InvokeAI [bug]: Python error "all input tensors must be on the same device" when attempting clipseg/text

Is there an existing issue for this?

[X] I have searched the existing issues

OS

macOS

GPU

mps

VRAM

64GB

What version did you experience this issue on?

2.3.4.post1

What happened?

I am attempting for the first time to use the --text_mask feature of inpainting from the CLI, as described here: https://github.com/invoke-ai/InvokeAI/blob/main/docs/features/CLI.md#inpainting

I am using a Mac Studio with M1 Ultra, 64 GB RAM, Python 3.9.16 in the venv.

This results in a Python error: RuntimeError: torch.cat(): all input tensors must be on the same device.

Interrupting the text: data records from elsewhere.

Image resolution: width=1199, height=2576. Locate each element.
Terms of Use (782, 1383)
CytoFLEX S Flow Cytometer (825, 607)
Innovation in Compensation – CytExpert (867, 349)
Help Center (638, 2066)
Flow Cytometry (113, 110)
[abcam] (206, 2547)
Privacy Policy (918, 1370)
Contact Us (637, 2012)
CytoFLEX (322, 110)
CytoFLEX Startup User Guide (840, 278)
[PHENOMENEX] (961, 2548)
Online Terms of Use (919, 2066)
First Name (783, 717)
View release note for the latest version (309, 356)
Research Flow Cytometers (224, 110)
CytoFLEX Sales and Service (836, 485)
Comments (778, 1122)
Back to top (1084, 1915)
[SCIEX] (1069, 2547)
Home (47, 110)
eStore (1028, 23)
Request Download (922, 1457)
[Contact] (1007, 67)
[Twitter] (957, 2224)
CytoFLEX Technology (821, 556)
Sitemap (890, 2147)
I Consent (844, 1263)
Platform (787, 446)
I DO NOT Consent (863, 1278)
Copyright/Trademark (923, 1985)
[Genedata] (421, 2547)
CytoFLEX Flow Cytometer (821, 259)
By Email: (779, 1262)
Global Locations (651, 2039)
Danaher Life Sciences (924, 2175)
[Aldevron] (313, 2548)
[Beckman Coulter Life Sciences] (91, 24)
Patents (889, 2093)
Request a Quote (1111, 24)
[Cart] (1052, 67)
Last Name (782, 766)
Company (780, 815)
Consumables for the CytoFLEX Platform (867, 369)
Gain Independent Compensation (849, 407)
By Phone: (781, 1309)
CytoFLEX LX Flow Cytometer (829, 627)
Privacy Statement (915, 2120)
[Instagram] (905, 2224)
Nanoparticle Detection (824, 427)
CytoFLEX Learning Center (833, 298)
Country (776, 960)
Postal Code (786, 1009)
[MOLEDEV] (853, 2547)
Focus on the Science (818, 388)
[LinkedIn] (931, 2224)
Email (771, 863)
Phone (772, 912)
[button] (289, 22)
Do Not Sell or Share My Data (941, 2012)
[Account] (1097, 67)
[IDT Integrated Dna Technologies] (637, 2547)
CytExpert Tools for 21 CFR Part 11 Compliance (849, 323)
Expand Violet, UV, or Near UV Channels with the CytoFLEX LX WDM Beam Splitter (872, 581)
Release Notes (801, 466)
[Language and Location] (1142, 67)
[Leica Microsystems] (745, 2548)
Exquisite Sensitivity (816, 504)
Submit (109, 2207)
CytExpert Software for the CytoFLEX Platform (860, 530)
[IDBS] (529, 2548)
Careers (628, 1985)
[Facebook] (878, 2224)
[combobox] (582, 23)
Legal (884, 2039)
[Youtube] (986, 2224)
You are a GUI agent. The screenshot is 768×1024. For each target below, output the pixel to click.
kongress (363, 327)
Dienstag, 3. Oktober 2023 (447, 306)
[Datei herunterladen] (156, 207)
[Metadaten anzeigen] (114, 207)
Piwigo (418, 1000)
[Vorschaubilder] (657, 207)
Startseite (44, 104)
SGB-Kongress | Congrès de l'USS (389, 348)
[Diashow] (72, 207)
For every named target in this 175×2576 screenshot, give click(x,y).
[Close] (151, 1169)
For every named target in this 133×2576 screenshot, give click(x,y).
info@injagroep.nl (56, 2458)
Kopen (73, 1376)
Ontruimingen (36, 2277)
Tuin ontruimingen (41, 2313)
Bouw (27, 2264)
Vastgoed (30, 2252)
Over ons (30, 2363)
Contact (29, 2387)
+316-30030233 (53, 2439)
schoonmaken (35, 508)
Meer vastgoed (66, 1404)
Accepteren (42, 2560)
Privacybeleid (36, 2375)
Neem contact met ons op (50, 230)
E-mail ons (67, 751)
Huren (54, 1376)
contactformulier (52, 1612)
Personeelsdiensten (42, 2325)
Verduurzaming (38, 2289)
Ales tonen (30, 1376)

Received mps:0 and cpu.

Other InvokeAI features (txt2img, img2img, inpainting) are working as expected.

Example CLI output is as follows:

(stable-diffusion-1.5) invoke> a piece of cake -I /Users/me/Desktop/test.jpg -tm bagel

>> [TOKENLOG] Parsed Prompt: FlattenedPrompt:[Fragment:'a piece of cake'@1.0]

>> [TOKENLOG] Parsed Negative Prompt: FlattenedPrompt:[Fragment:''@1.0]

>> [TOKENLOG] Tokens  (4):
a piece of cake 
>> loaded input image of size 1170x2083 from /Users/me/Desktop/test.jpg
Traceback (most recent call last):
  File "/Volumes/Storage/AI/InvokeAI/.venv/lib/python3.9/site-packages/ldm/generate.py", line 537, in prompt2image
    init_image, mask_image = self._make_images(
  File "/Volumes/Storage/AI/InvokeAI/.venv/lib/python3.9/site-packages/ldm/generate.py", line 889, in _make_images
    init_mask = self._txt2mask(image, text_mask, width, height, fit=fit)
  File "/Volumes/Storage/AI/InvokeAI/.venv/lib/python3.9/site-packages/ldm/generate.py", line 1274, in _txt2mask
    segmented = self.txt2mask.segment(image, prompt)
  File "/Volumes/Storage/AI/InvokeAI/.venv/lib/python3.9/site-packages/torch/autograd/grad_mode.py", line 27, in decorate_context
    return func(*args, **kwargs)
  File "/Volumes/Storage/AI/InvokeAI/.venv/lib/python3.9/site-packages/ldm/invoke/txt2mask.py", line 109, in segment
    outputs = self.model(**inputs)
  File "/Volumes/Storage/AI/InvokeAI/.venv/lib/python3.9/site-packages/torch/nn/modules/module.py", line 1194, in _call_impl
    return forward_call(*input, **kwargs)
  File "/Volumes/Storage/AI/InvokeAI/.venv/lib/python3.9/site-packages/transformers/models/clipseg/modeling_clipseg.py", line 1426, in forward
    vision_outputs = self.clip.vision_model(
  File "/Volumes/Storage/AI/InvokeAI/.venv/lib/python3.9/site-packages/torch/nn/modules/module.py", line 1194, in _call_impl
    return forward_call(*input, **kwargs)
  File "/Volumes/Storage/AI/InvokeAI/.venv/lib/python3.9/site-packages/transformers/models/clipseg/modeling_clipseg.py", line 867, in forward
    hidden_states = self.embeddings(pixel_values)
  File "/Volumes/Storage/AI/InvokeAI/.venv/lib/python3.9/site-packages/torch/nn/modules/module.py", line 1194, in _call_impl
    return forward_call(*input, **kwargs)
  File "/Volumes/Storage/AI/InvokeAI/.venv/lib/python3.9/site-packages/transformers/models/clipseg/modeling_clipseg.py", line 211, in forward
    embeddings = torch.cat([class_embeds, patch_embeds], dim=1)
RuntimeError: torch.cat(): all input tensors must be on the same device. Received mps:0 and cpu

>> Could not generate image.

>> Usage stats:
>>   0 image(s) generated in 0.29s
Outputs:

(stable-diffusion-1.5) invoke>

Screenshots

No response

Additional context

No response

Contact Details

[email protected]

May 01 '23 17:05 panicsteve

Just in case, I gave it another try in 2.3.5.post2.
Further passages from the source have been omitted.